> [ACTION ITEM]: Excluding pictures, retype the line with "Click the blue Taupunkt legend label" and each line that follows it to the end of the data below, word for word.

> [INPUT RECORDS]:
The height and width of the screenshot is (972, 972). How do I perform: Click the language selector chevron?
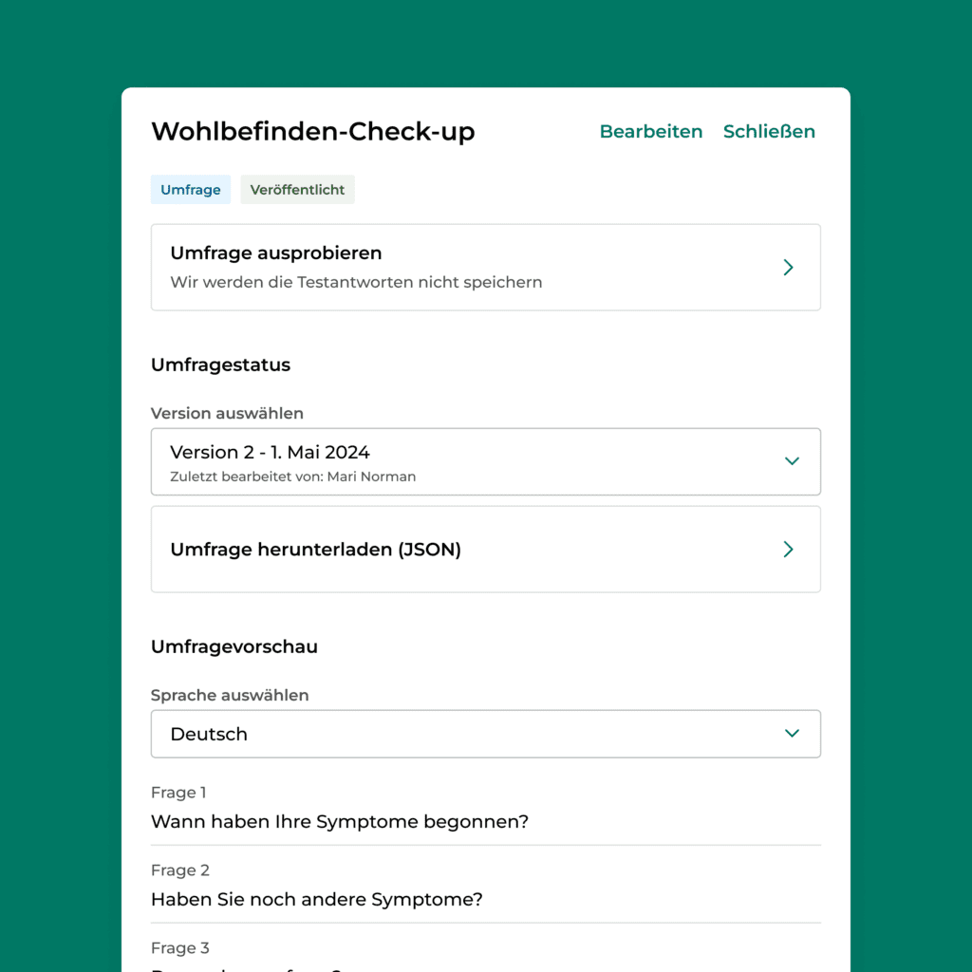(x=793, y=734)
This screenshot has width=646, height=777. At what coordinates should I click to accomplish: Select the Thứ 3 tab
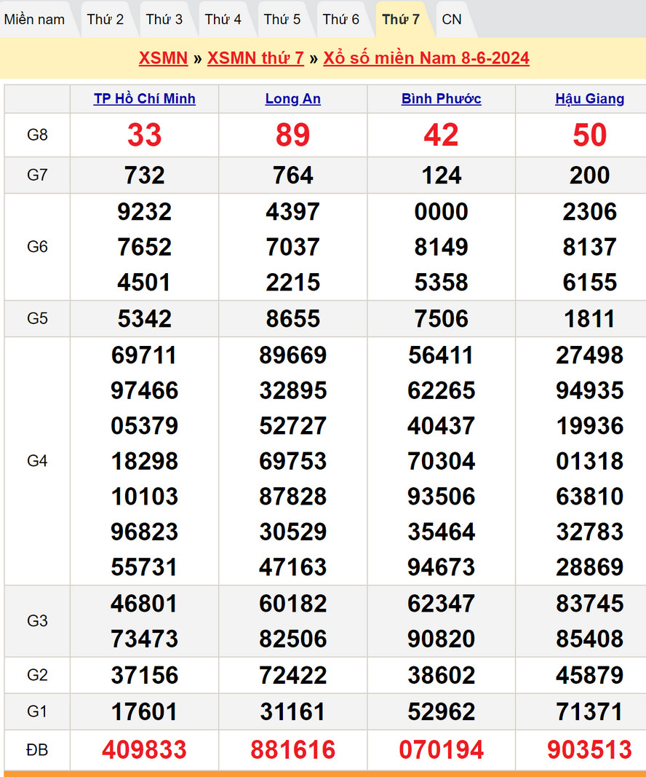click(x=164, y=20)
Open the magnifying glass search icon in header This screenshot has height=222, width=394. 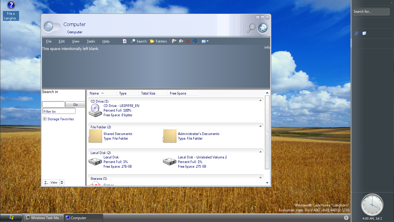tap(252, 28)
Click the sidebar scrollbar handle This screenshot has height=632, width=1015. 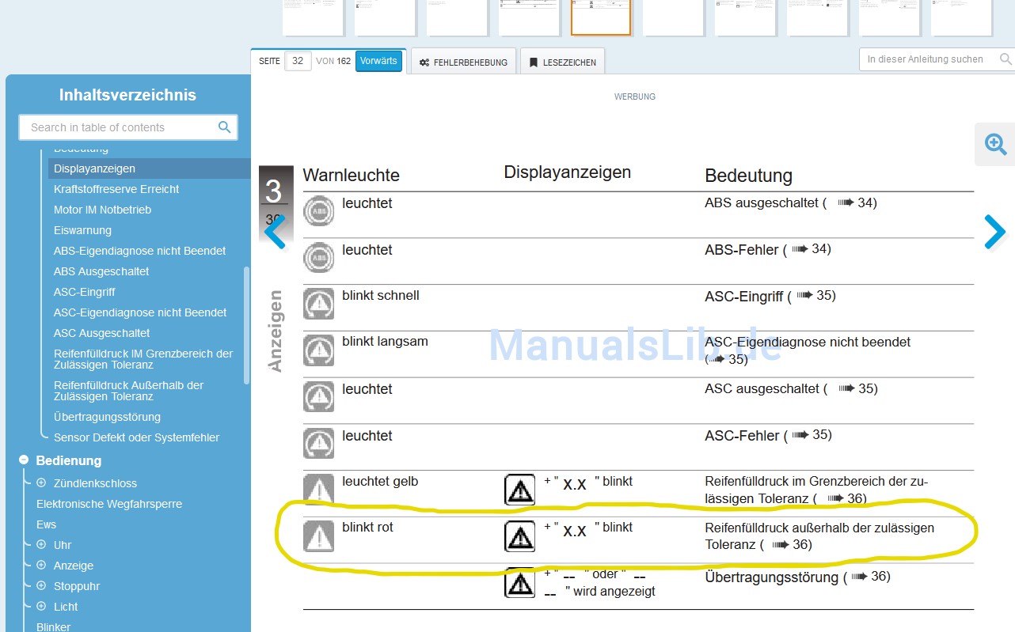246,324
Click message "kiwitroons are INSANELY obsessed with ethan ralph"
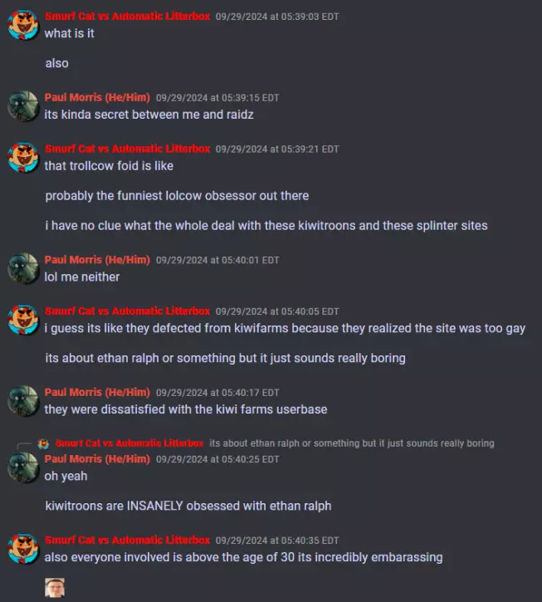The width and height of the screenshot is (542, 602). [188, 506]
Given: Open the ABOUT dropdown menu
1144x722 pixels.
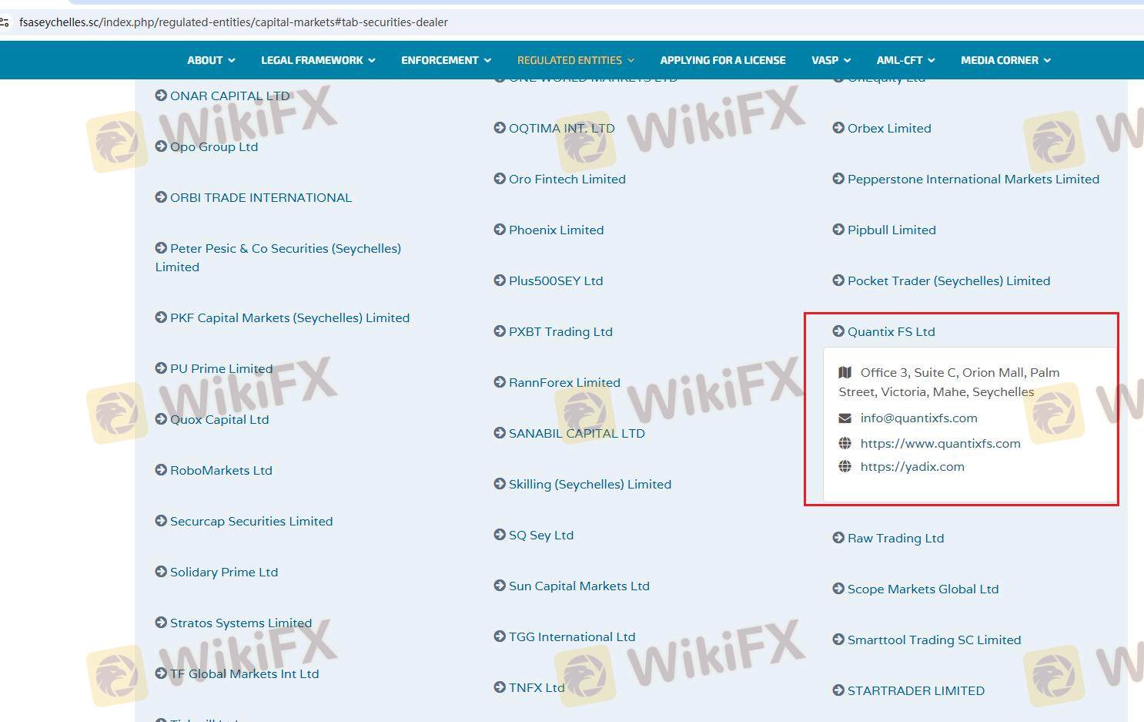Looking at the screenshot, I should coord(211,60).
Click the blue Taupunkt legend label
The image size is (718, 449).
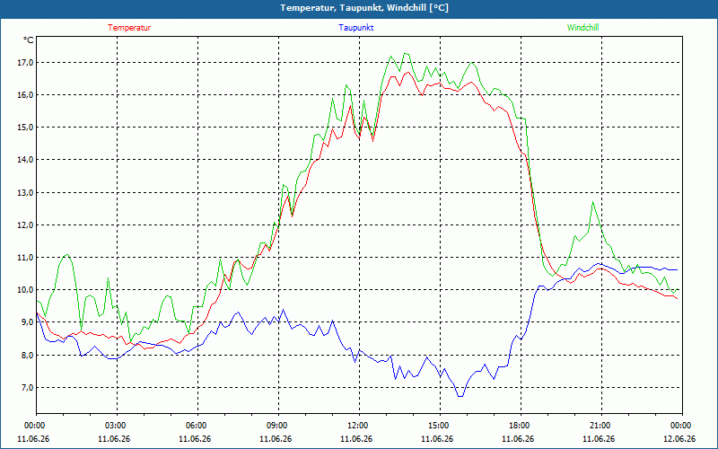(x=355, y=28)
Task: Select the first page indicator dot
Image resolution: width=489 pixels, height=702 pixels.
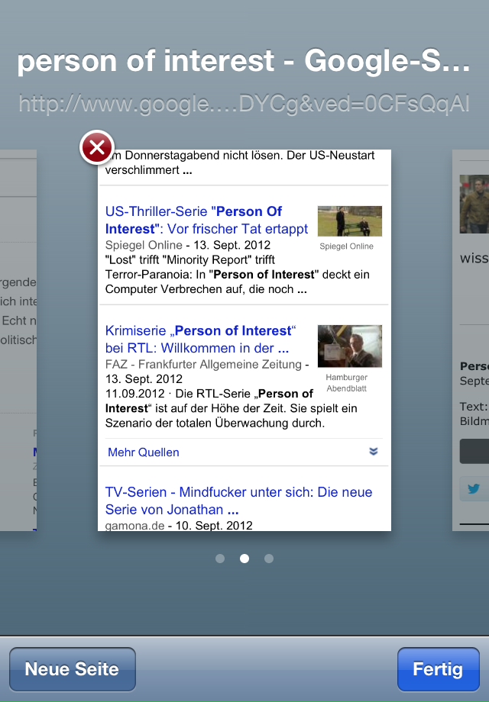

> [YOUR SOLUTION]:
Click the blue Taupunkt legend label
The image size is (718, 449).
(x=355, y=28)
Task: Select the first page indicator dot
Image resolution: width=489 pixels, height=702 pixels.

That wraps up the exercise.